- Operated: 1986–present
- Location: 1020 Tennessee Avenue; Selmer, Tennessee, United States;
- Coordinates: 35°11′54″N 88°37′07″W﻿ / ﻿35.1983°N 88.6187°W
- Industry: Home appliances
- Products: built-in refrigerators; PTACs;
- Employees: 465
- Volume: 330,000 square feet (31,000 m^{2})
- Owner: General Electric

= GE Selmer plant =

GE Selmer plant is an appliance manufacturing plant in Selmer, Tennessee, owned by GE Appliances, formerly a division of General Electric.

==History==
The plant was opened in 1986 as Monogram Refrigeration LLC.

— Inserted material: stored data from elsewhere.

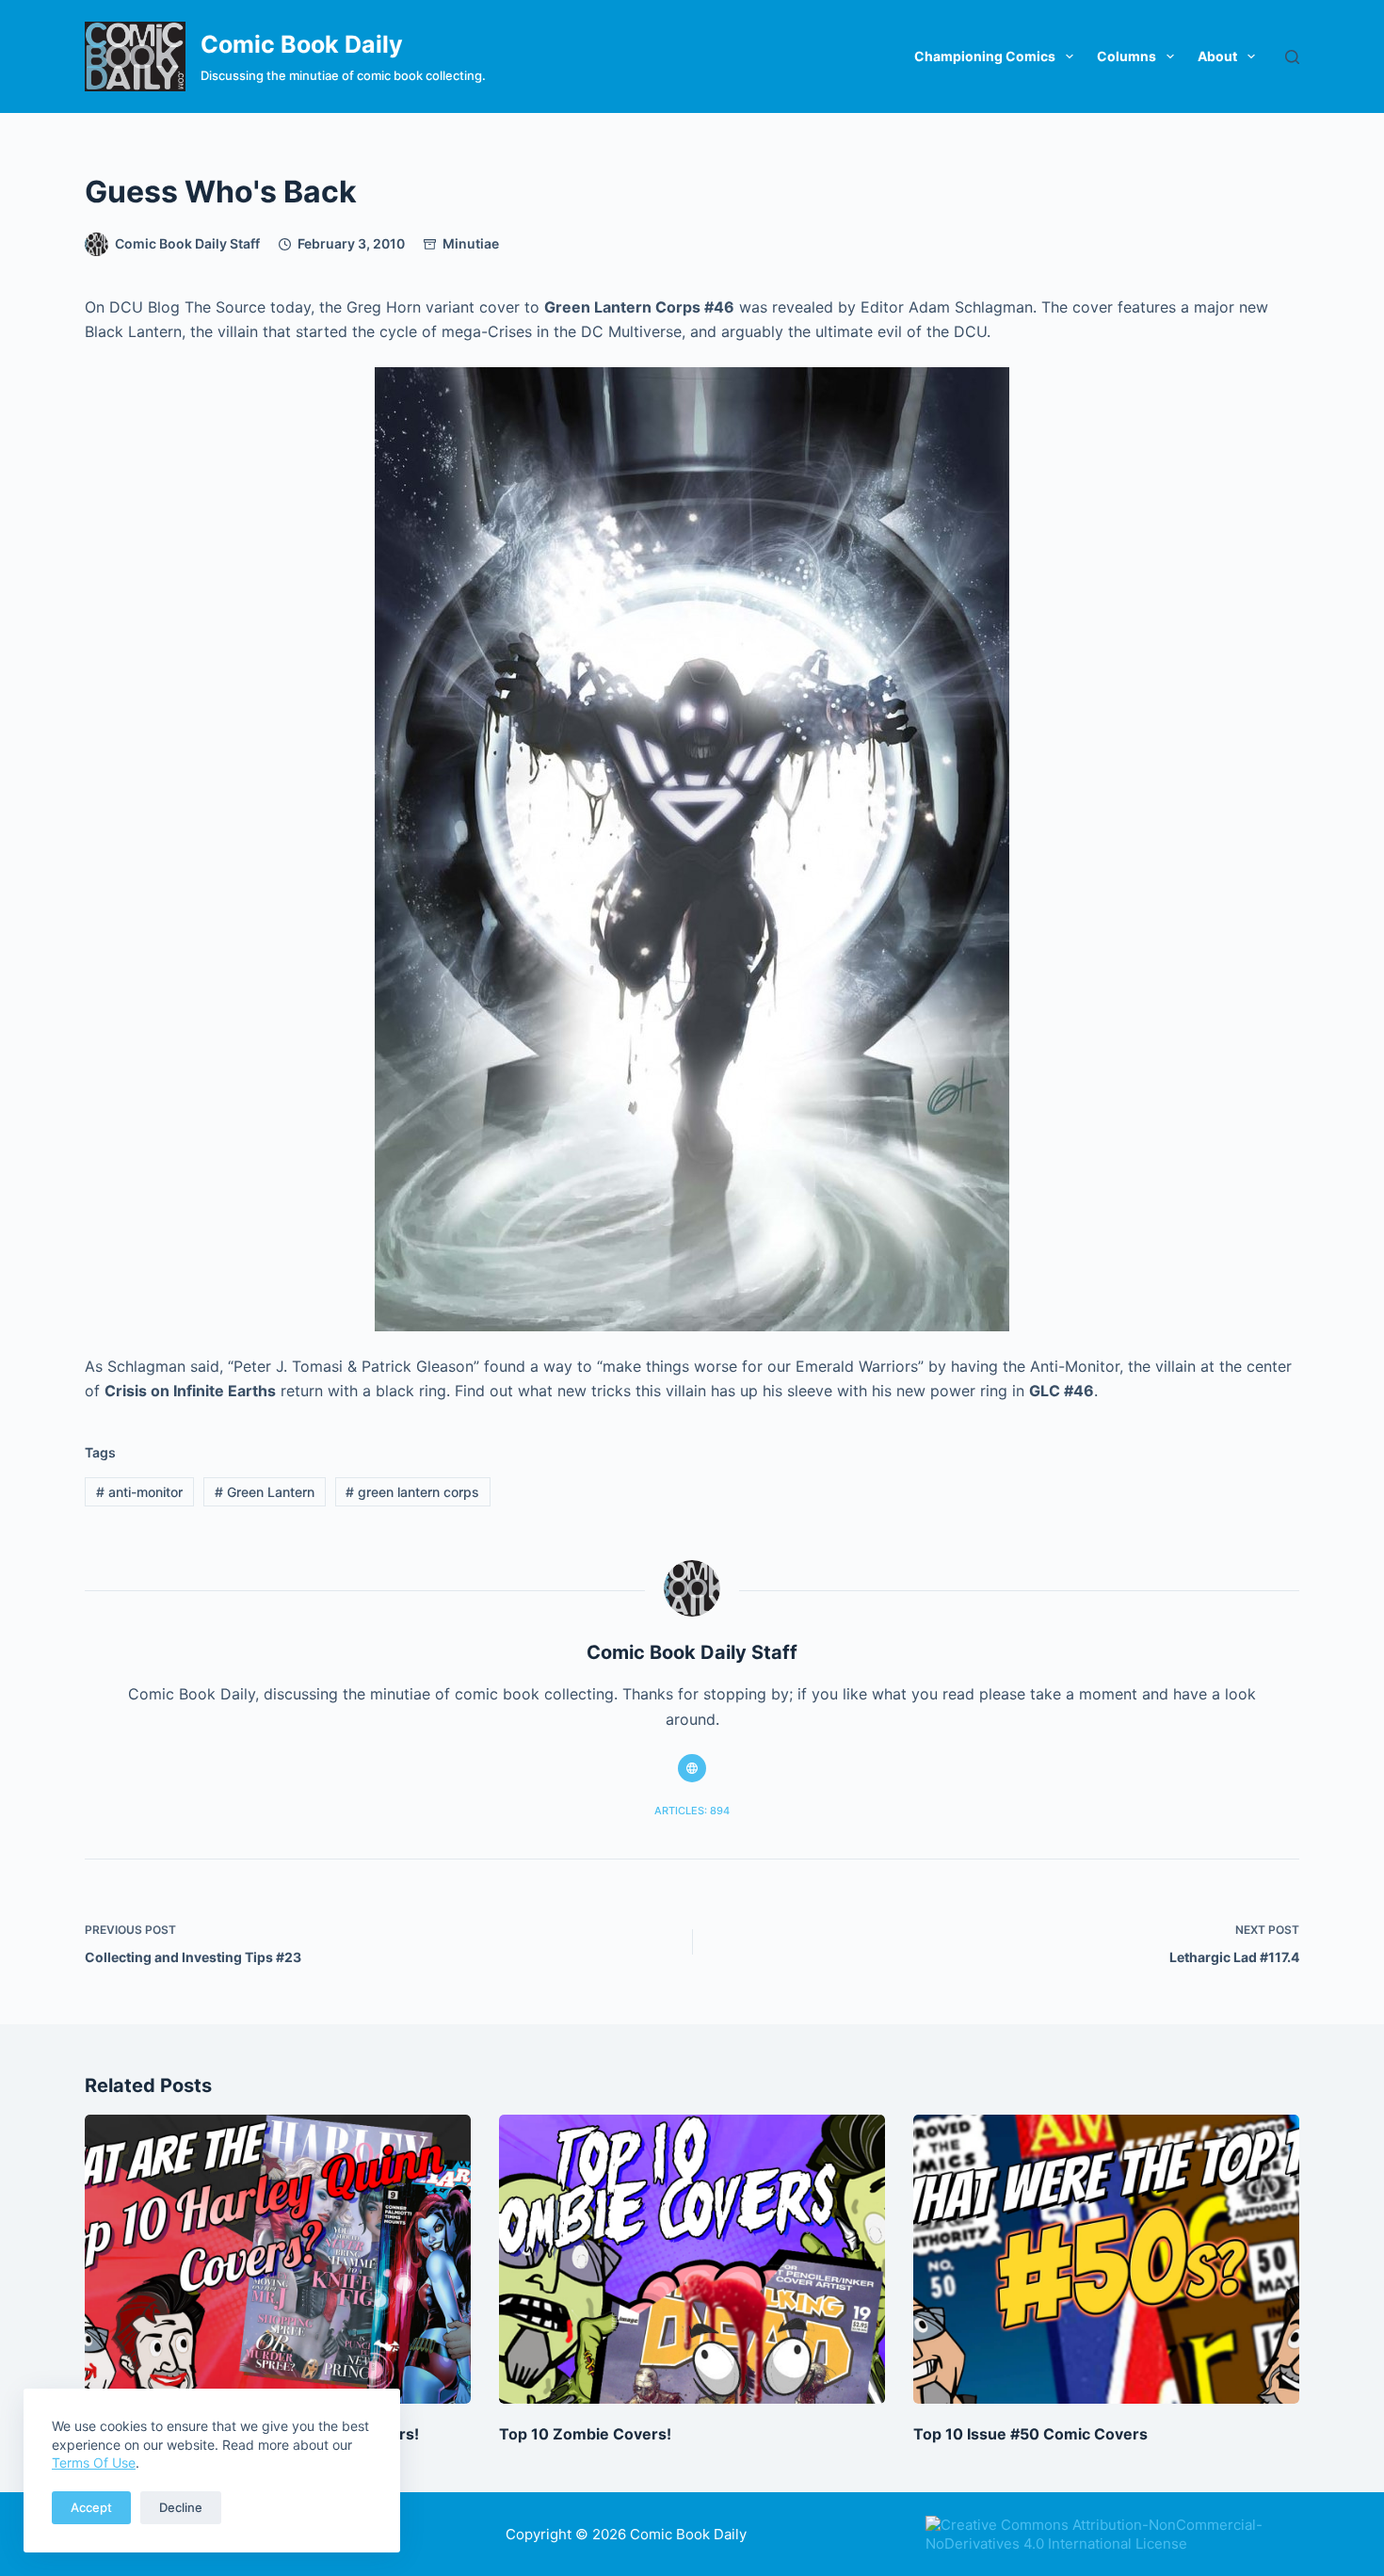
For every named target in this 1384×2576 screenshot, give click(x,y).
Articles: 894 (692, 1810)
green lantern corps (412, 1492)
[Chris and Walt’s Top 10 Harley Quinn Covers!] (278, 2260)
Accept (91, 2507)
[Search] (1292, 57)
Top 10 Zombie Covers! (585, 2433)
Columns (1126, 56)
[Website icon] (692, 1768)
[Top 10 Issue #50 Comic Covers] (1106, 2260)
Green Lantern (264, 1492)
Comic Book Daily (302, 44)
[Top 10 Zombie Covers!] (692, 2260)
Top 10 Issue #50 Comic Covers (1030, 2433)
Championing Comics (984, 56)
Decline (180, 2507)
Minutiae (471, 243)
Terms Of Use (94, 2463)
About (1217, 56)
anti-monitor (139, 1492)
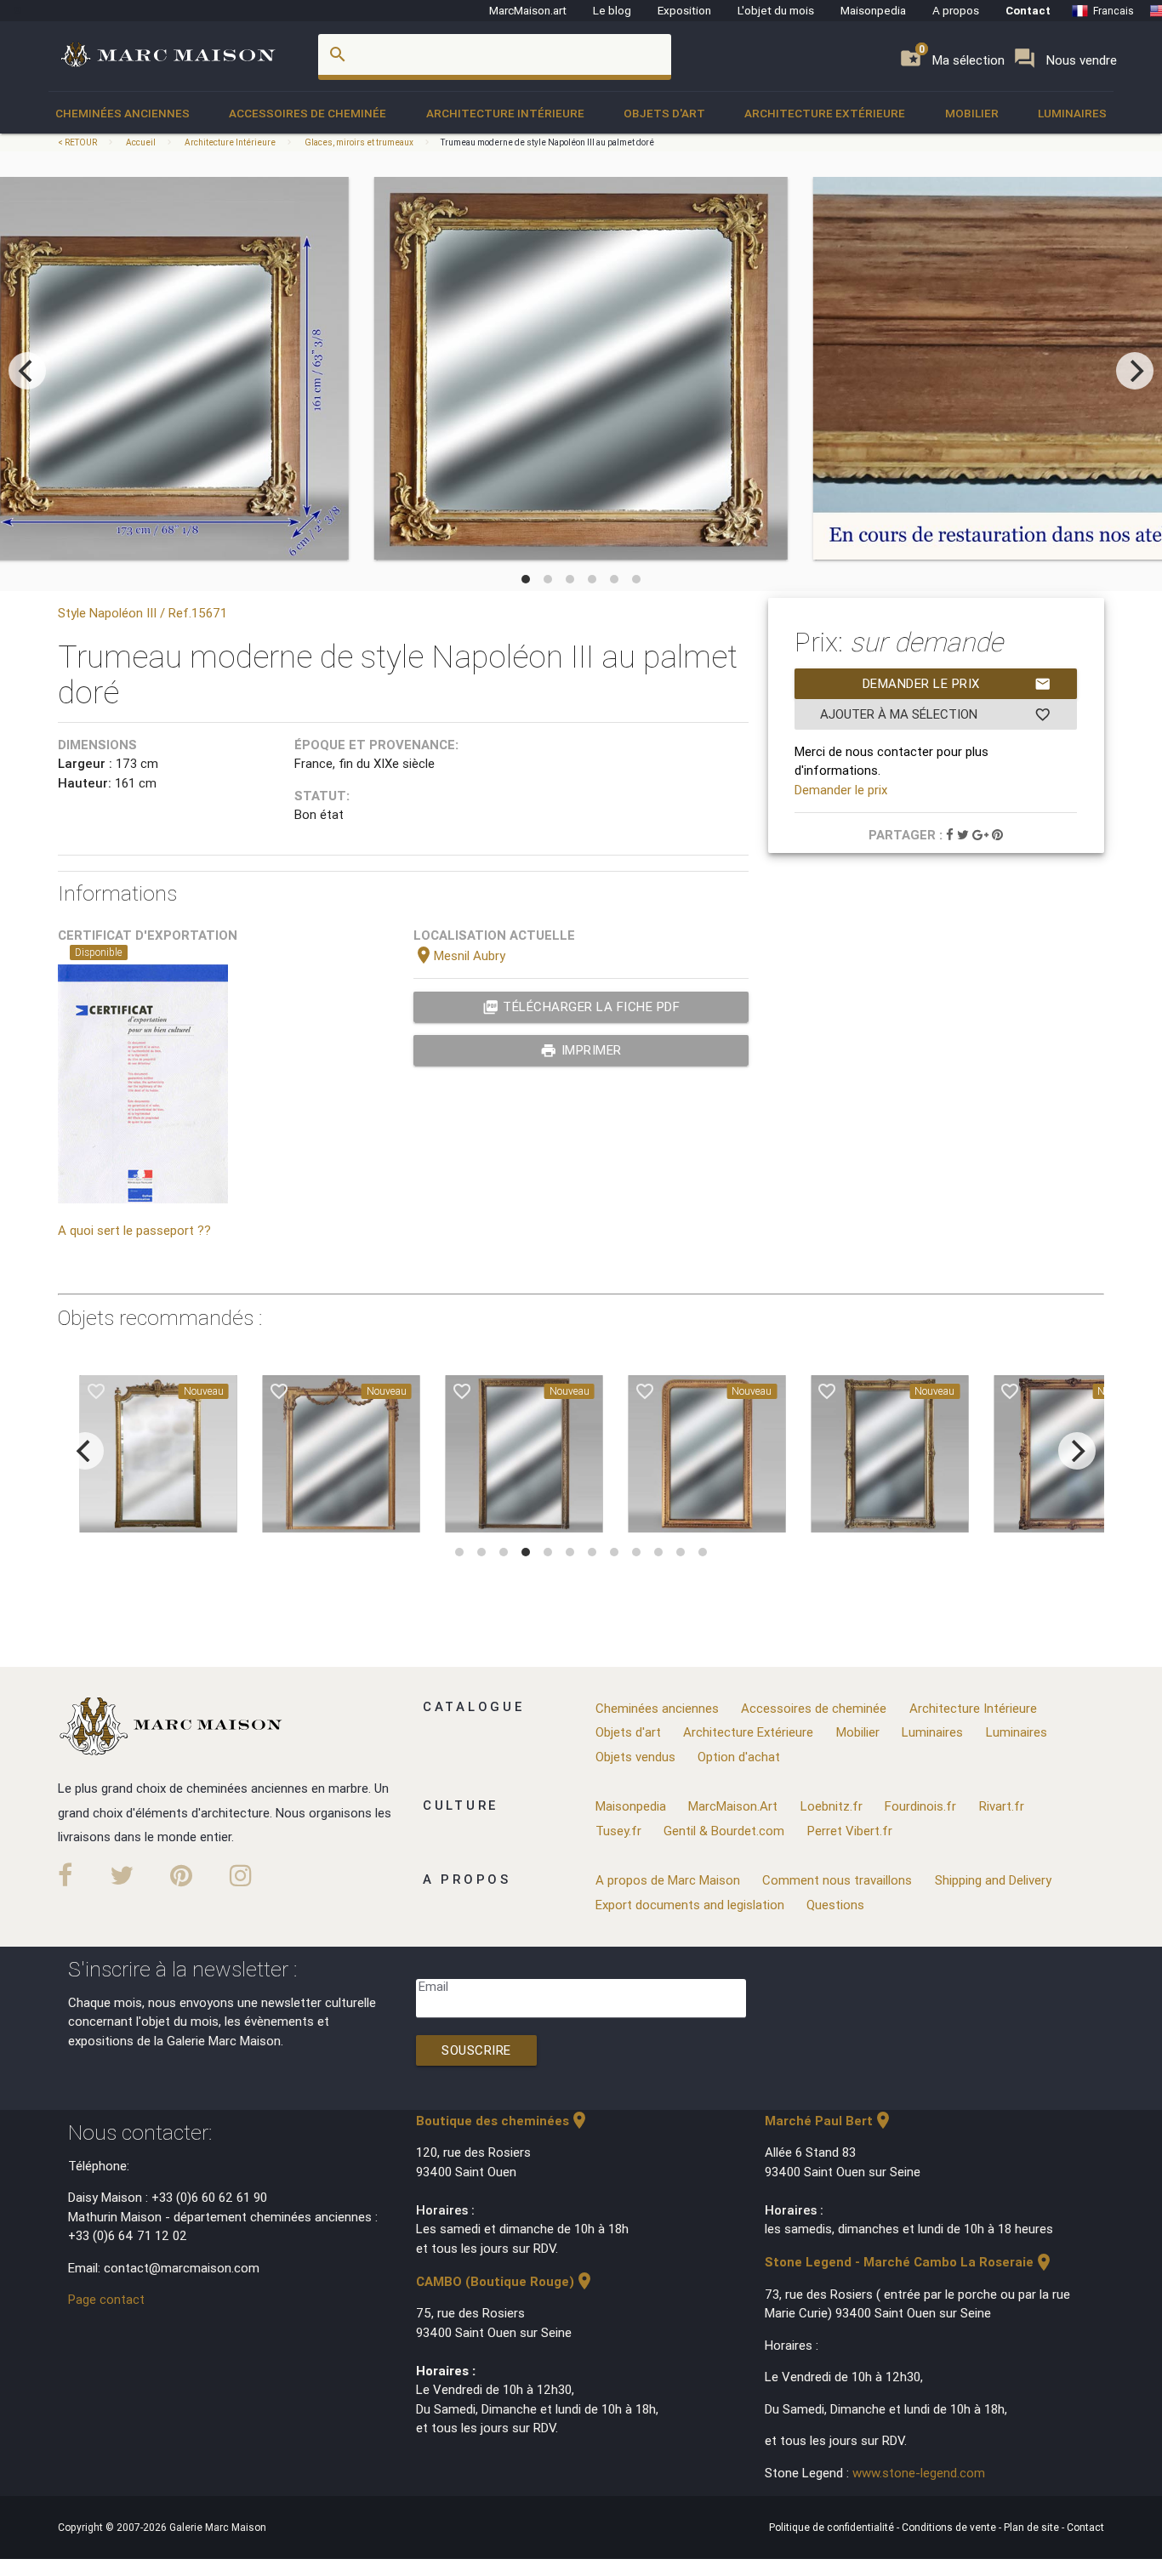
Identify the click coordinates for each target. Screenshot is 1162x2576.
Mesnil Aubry (459, 955)
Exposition (684, 10)
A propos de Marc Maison (667, 1880)
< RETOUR (78, 142)
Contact (1028, 10)
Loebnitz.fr (831, 1806)
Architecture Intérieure (505, 113)
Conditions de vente (950, 2527)
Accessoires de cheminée (307, 113)
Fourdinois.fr (920, 1806)
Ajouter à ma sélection (935, 714)
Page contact (106, 2299)
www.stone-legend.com (918, 2473)
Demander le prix (957, 683)
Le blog (612, 10)
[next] (1134, 371)
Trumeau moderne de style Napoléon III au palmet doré (547, 142)
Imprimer (581, 1050)
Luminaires (1072, 113)
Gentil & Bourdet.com (724, 1831)
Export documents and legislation (689, 1904)
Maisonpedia (873, 10)
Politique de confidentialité (833, 2527)
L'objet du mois (776, 10)
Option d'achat (739, 1757)
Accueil (140, 142)
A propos (955, 10)
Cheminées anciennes (122, 113)
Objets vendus (635, 1757)
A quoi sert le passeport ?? (134, 1230)
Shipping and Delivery (993, 1880)
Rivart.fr (1001, 1806)
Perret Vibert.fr (849, 1831)
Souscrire (476, 2050)
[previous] (27, 371)
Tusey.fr (618, 1831)
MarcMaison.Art (733, 1806)
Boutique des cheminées (503, 2121)
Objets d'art (664, 113)
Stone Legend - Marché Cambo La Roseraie (909, 2262)
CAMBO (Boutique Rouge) (505, 2281)
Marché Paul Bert (829, 2121)
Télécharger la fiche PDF (581, 1006)
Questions (835, 1904)
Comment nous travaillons (837, 1880)
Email (433, 1986)
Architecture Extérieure (824, 113)
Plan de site (1033, 2527)
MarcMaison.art (528, 10)
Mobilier (972, 113)
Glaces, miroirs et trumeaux (359, 142)
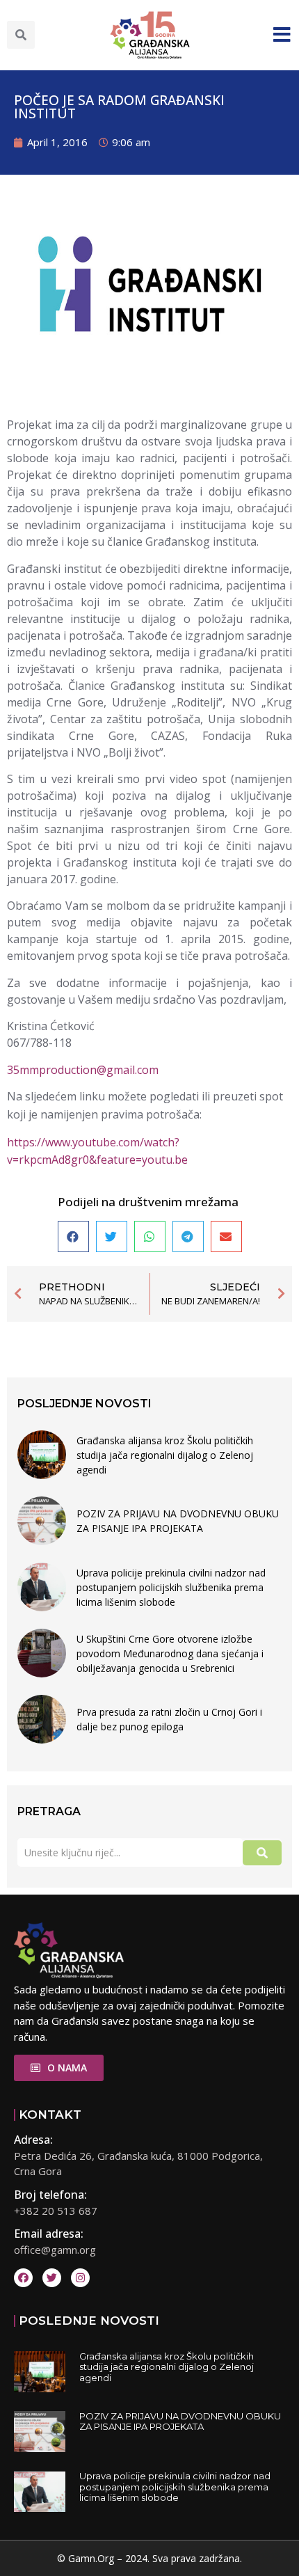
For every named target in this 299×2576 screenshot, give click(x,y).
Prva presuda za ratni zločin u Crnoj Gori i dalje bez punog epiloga (169, 1719)
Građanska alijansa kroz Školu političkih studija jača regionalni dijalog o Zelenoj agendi (164, 1455)
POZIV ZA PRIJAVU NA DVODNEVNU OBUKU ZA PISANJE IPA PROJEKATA (177, 1521)
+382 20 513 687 (55, 2211)
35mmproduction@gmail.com (83, 1069)
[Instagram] (80, 2277)
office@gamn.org (55, 2250)
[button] (21, 35)
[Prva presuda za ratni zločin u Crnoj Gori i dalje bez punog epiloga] (41, 1719)
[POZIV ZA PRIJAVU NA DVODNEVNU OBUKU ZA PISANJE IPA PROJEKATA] (41, 1520)
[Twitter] (51, 2277)
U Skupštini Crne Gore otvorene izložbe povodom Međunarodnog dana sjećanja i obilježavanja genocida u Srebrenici (170, 1653)
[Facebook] (23, 2277)
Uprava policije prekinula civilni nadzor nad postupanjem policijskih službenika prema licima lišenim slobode (171, 1587)
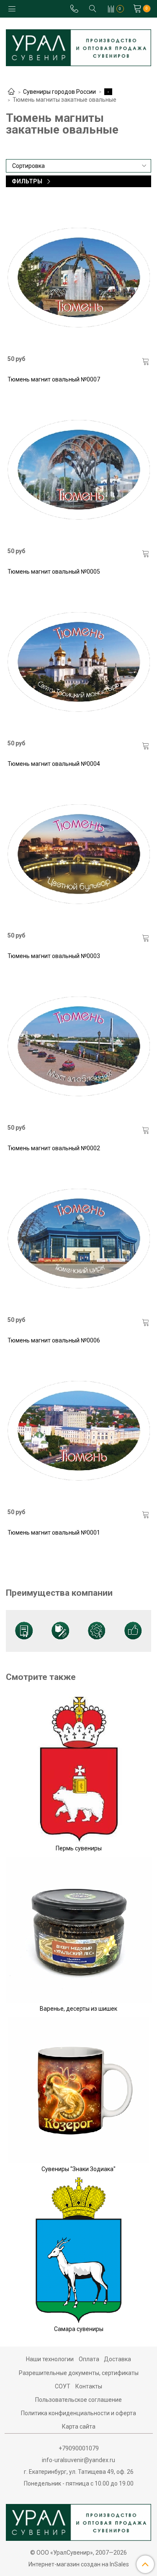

In 2013, GE announced a $20 million upgrade at the Selmer, Tennessee, Monogram Refrigeration plant to launch a new French door built-in refrigerator platform. The upgrade included retooling assembly lines and installing new metal stamping and welding equipment to insource more parts.

In August 2017, GE Appliances announced a $9.3 million investment to add a 120,000-square-foot facility expansion, two new assembly lines, and shift production of Zoneline PTACs from Appliance Park, create approximately 210 new jobs, effectively doubling the workforce at the plant.

In 2021, GE Applainces invested $5 million to move production of Zoneline vertical terminal air conditioners (VTACs) from Mexico back to the United States. This investment added a fifth assembly line, creating 33 new jobs and increasing the plant's total workforce to 465 employees.

In August 2023, GE Appliances invested $34 million to expand its Monogram Refrigeration plant in Selmer, Tennessee. The upgrade added new fabrication equipment and an assembly line for premium bottom-freezer refrigerators, doubling the capacity of Building Two and creating 150 jobs.